**Work to be completed**. Copy nothing but the lines below running from the line containing "You are a computer-use agent." through the line containing "Click question icon next to MOQ question", both end lines included.

**Given records**.

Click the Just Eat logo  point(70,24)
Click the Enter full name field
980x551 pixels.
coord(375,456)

==

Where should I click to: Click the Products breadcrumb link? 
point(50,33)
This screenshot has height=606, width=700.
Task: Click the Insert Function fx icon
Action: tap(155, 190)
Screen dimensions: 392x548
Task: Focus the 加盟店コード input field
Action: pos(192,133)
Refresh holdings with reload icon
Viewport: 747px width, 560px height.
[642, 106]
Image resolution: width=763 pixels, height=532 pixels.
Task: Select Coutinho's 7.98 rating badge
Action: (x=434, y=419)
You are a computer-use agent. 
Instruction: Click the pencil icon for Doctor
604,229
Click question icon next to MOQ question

**Result**.
You are a computer-use agent. 
Instruction: Click the pencil icon for Doctor
604,229
Click question icon next to MOQ question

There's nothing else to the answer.